• [Short task] Rewrite the Icolos docking demo starting at "## Icolos Docking" and ending at "available at https://github.com/MolecularAI/IcolosData.", substituting "tutorial" for each occurrence of "notebook".

• [Reading passage]
===============
## Icolos Docking Workflow Demo
Icolos can perform automated docking, with support for advanced features such as ensemble docking and pose rescoring. 

In this notebook, we demonstrate a minimal working example of a docking workflow, using LigPrep and Glide. More complex workflows examples, including rescoring methods and ensemble docking, and a comprehensive list of additional settings can be found in the documentation.

Files required to execute the workflow are provided in the accompanying IcolosData repository, available at https://github.com/MolecularAI/IcolosData.

Note, we provide an `icoloscommunity` environment which should be used for this notebook.  It contains the jupyter dependencies in addition to the Icolos production environment requirements, allowing you to execute workflows from within the notebook

### Step 1: Prepare input files
The following files are required to start the docking run
* Receptor grid (normally prepared in the Maestro GUI)
* smiles strings for the compounds to dock, in `.smi` or `.csv` format
* Icolos config file: a `JSON` file containing the run settings.  Templates for the most common workflows can be found in the `examples` folder of main Icolos repository.

In [13]:
import os
import json
import subprocess
import pandas as pd

# set up some file paths to use the provided test data
# please ammend as appropriate
icolos_path = "~/Icolos"
data_dir = "~/IcolosData"
output_dir = "../output"
config_dir = "../config/docking"
for path in [output_dir, config_dir]:
    if not os.path.isdir(path):
        os.makedirs(path)
grid_path = os.path.expanduser(os.path.join(data_dir, "Glide/1UYD_grid_constraints.zip"))
smiles_path = os.path.expanduser(os.path.join(data_dir, "molecules/paracetamol.smi"))




In [14]:
conf={
    "workflow": {
        "header": {
            "workflow_id": "docking_minimal",
            "description": "demonstration docking job with LigPrep + Glide",
            "environment": {
                "export": [
                ]
            },
            "global_variables": {
                
            }
        },
        "steps": [{
                "step_id": "initialization_smile",
                "type": "initialization",
                "input": {
                    # specify compounds parsed from the .smi file
                    "compounds": [{
                            "source": smiles_path,
                            "source_type": "file",
                            "format": "SMI"
                        }
                    ]
                }
            }, {
                "step_id": "Ligprep",
                "type": "ligprep",
                "execution": {
                    "prefix_execution": "module load schrodinger/2021-2-js-aws",
                    "parallelization": {
                        "cores": 2,
                        "max_length_sublists": 1
                    },
                    # automatic resubmission on job failure
                    "failure_policy": {
                        "n_tries": 3
                    }
                },
                "settings": {
                    "arguments": {
                        # flags and params passed straight to LigPrep
                        "flags": ["-epik"],
                        "parameters": {
                            "-ph": 7.0,
                            "-pht": 2.0,
                            "-s": 10,
                            "-bff": 14
                        }
                    },
                    "additional": {
                        "filter_file": {
                            "Total_charge": "!= 0"
                        }
                    }
                },
                "input": {
                    # load initialized compounds from the previous step
                    "compounds": [{
                            "source": "initialization_smile",
                            "source_type": "step"
===============
• [Data excerpt]
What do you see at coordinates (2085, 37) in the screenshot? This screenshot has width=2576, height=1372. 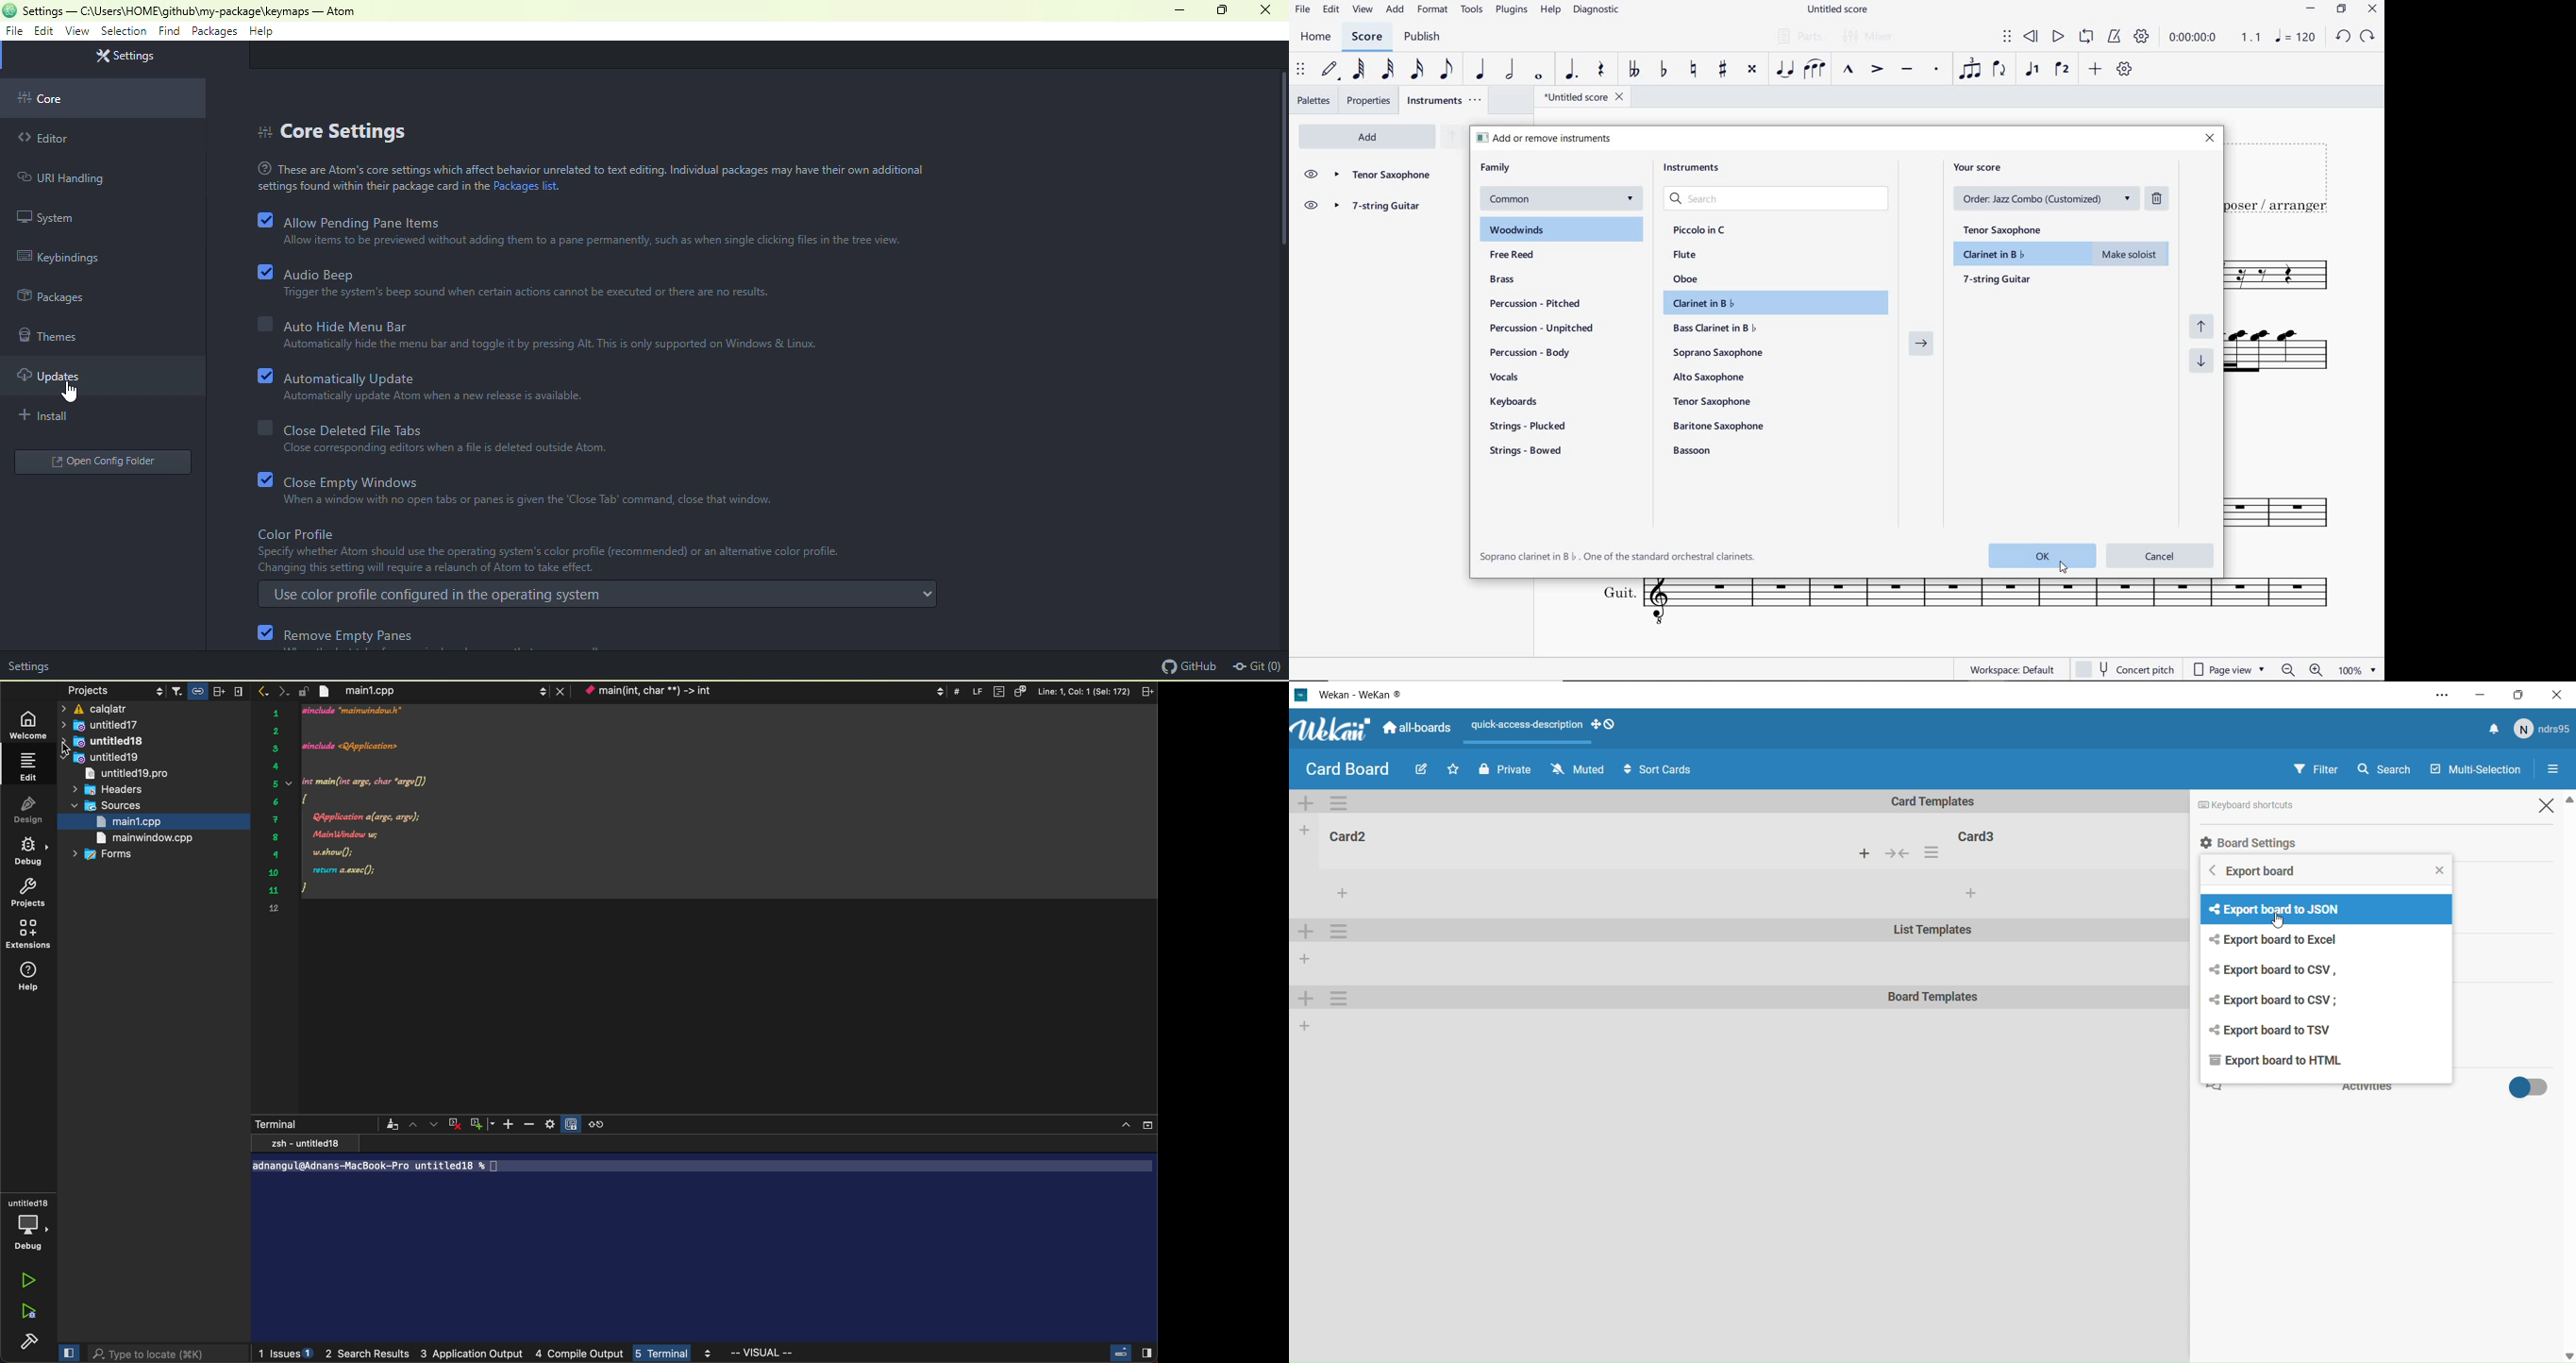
===============
• [Task solution]
## Icolos Docking Workflow Demo
Icolos can perform automated docking, with support for advanced features such as ensemble docking and pose rescoring. 

In this tutorial, we demonstrate a minimal working example of a docking workflow, using LigPrep and Glide. More complex workflows examples, including rescoring methods and ensemble docking, and a comprehensive list of additional settings can be found in the documentation.

Files required to execute the workflow are provided in the accompanying IcolosData repository, available at https://github.com/MolecularAI/IcolosData.